Pirelli announce they will change their tyres after stinging criticism of the Spanish GP
Sunday's Spanish GP featured a bewildering 82 pit-stops
By Pete Gill
Last Updated: 13/05/13 8:15am
Although Pirelli were instructed upon their appointment as F1's sole tyre supplier in 2011 to spice up the racing, Sunday's confusing and almost pedestrian race - which featured 82 pit-stops despite three retirements - felt like an evolution too far as tyre preservation became the clear priority ahead of outright pace.
"Every time we went on board with [Fernando] Alonso and [Kimi] Raikkonen, I felt I could drive that fast," complained Sky Sports F1's Martin Brundle. "We've got to do something."
Even the men in the middle were unimpressed. "A right mess" was Jenson Button's succinct summary of the race, while Paul di Resta's plea to his Force India team to tell him what was going on midway through the grand prix was equally telling.

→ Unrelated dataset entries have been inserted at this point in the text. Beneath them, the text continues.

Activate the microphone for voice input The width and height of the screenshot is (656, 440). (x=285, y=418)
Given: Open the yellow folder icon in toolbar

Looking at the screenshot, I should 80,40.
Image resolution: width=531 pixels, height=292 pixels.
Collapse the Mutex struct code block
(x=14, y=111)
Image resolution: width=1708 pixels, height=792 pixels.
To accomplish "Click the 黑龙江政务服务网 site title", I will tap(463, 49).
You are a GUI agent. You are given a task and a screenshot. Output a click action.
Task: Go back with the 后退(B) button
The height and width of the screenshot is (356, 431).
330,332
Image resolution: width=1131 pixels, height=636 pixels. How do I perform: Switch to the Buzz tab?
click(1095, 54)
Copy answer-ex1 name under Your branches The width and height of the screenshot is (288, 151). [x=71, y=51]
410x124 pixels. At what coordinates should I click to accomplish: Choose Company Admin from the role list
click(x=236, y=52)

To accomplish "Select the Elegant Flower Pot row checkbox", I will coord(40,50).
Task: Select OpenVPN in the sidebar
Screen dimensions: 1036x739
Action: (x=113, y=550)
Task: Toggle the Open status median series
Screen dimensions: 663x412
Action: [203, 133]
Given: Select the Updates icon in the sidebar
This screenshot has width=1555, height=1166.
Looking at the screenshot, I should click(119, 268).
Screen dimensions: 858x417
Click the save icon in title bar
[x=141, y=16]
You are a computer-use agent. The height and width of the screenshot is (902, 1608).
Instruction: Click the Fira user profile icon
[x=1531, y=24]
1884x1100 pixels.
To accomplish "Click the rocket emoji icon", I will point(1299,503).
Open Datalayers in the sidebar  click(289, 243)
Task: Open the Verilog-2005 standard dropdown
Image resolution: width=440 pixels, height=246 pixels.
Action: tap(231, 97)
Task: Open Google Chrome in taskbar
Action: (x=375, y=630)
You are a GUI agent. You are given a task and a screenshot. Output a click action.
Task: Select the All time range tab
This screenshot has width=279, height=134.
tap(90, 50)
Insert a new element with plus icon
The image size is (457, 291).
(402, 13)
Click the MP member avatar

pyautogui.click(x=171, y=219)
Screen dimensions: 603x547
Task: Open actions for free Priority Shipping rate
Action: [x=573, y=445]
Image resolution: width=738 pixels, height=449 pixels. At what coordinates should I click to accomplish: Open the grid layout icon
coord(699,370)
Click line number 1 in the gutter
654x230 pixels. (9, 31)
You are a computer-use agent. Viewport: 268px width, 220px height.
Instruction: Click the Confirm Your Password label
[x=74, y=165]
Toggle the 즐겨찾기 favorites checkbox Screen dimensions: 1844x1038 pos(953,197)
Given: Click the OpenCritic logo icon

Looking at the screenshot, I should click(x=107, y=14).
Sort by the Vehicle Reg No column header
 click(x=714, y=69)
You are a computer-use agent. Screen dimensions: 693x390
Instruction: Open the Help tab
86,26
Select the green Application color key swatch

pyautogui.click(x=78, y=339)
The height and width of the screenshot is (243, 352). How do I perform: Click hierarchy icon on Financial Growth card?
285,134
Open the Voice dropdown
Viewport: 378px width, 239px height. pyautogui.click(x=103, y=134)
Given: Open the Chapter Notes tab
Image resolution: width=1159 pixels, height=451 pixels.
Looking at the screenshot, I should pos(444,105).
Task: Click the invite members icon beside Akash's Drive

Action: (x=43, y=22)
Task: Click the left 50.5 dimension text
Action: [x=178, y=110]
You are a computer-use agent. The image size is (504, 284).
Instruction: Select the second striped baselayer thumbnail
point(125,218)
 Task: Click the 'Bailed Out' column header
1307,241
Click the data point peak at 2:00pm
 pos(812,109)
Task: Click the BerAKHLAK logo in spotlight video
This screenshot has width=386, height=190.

"This is the pinnacle of motor sport. We shouldn't be driving as slowly as we have to so that we can look after the tyres," added a disgruntled Button despite salvaging eighth place from 14th on the grid.
Stung by the criticism, Pirelli have already confirmed they will beef up their tyres, with Paul Hembery, the group's Motorsport Director, tweeting: "We aim for two-three pit stops. Today was too many, we got it wrong, too aggressive. We will make changes, probably from Silverstone.
"It is not always easy, cars develop, we cannot test with current cars, no in season testing either.
"We were asked to replicate Canada 2010, and aim for two-three stops."
Speaking directly to Sky Sports F1, Hembery clarified: "We know that with four [stops] it's hard to follow and too difficult, so we will make changes. We'll discuss that this week and we will either do that through compounding or through the structure of the tyres to make it less aggressive."
Despite the selection of Pirelli's two hardest compounds - the hard and the mediums - for Sunday's race, the vast majority of the field, including race victor Alonso, completed the 66-lap race after making four stops.
"It's just too much. I've received a tweet saying 'four stops isn't a motor race, it's a bus journey," added Brundle.
Yet while the likes of Mercedes and Red Bull are likely to welcome a change of approach from Pirelli, Lotus may not be so obliging after Kimi Raikkonen crossed the line just ten seconds behind Alonso after taking one fewer stop than the Ferrari.
"People will always complain," mused the Finn who is now just four points off the lead of the championship.
But with the groundswell of opinion on Sunday calling for a little more racing and far less stopping, Lotus may find themselves in a lonely minority.